[RECORDS SUPPLIED]
--------------------

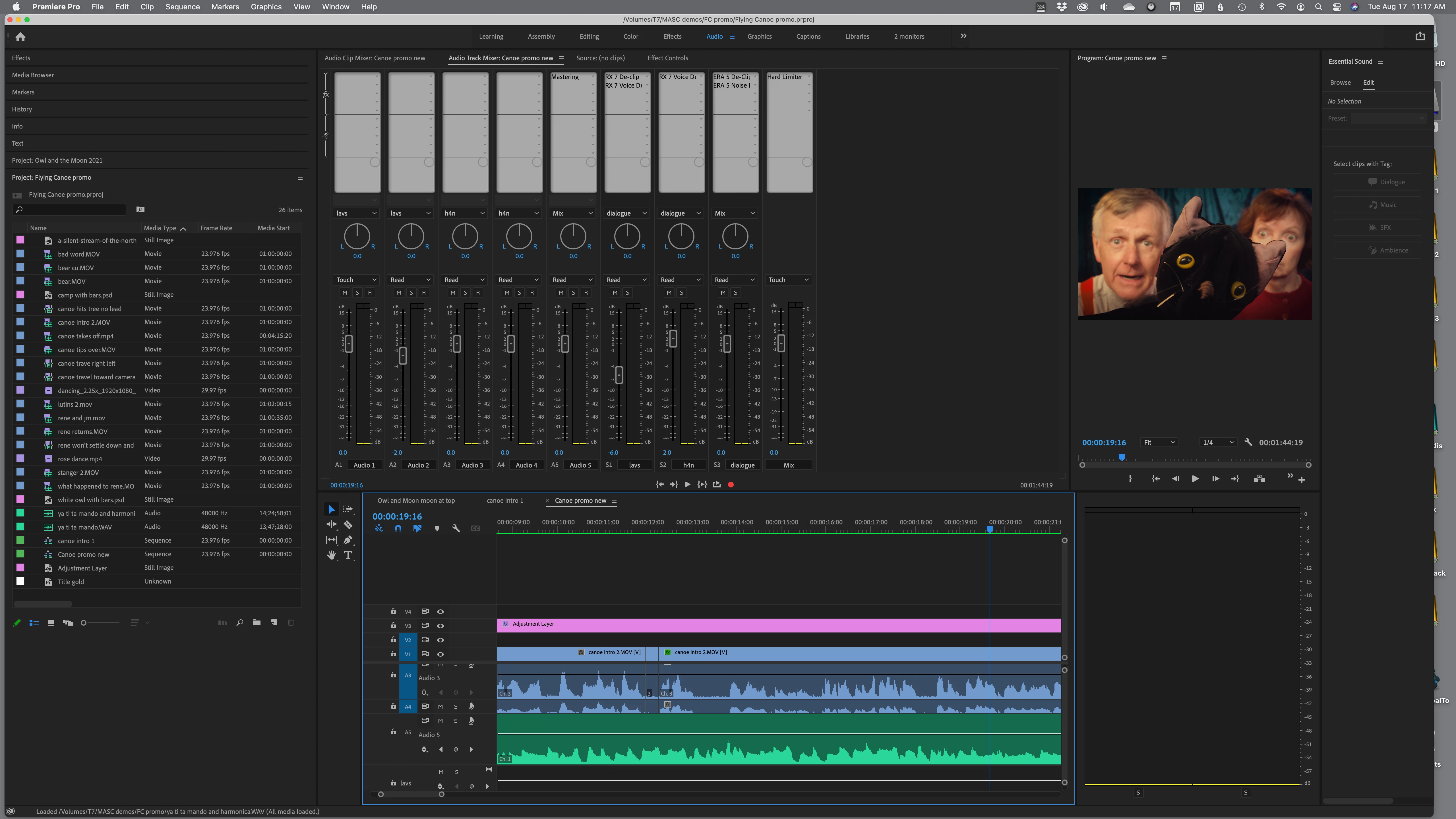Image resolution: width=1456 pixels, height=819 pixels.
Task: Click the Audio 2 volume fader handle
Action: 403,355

--------------------

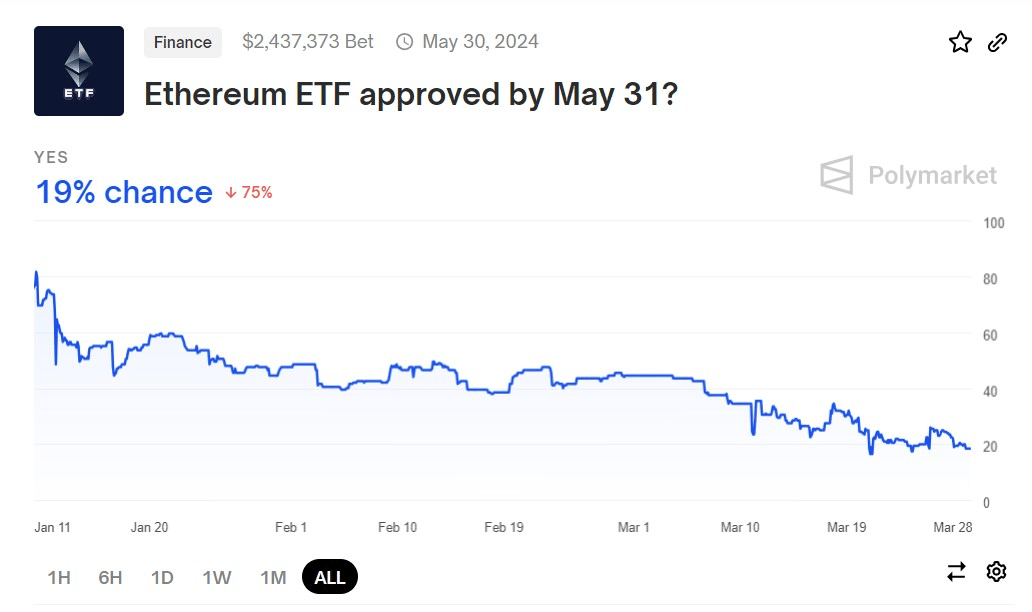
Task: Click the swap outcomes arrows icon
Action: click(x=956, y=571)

--------------------

Print the lines from the one containing "Image resolution: width=1456" up to and including the one containing "Action: 403,355", word for word. Leave the pictures out.

[WRITTEN ANSWER]
Image resolution: width=1456 pixels, height=819 pixels.
Task: Click the Audio 2 volume fader handle
Action: 403,355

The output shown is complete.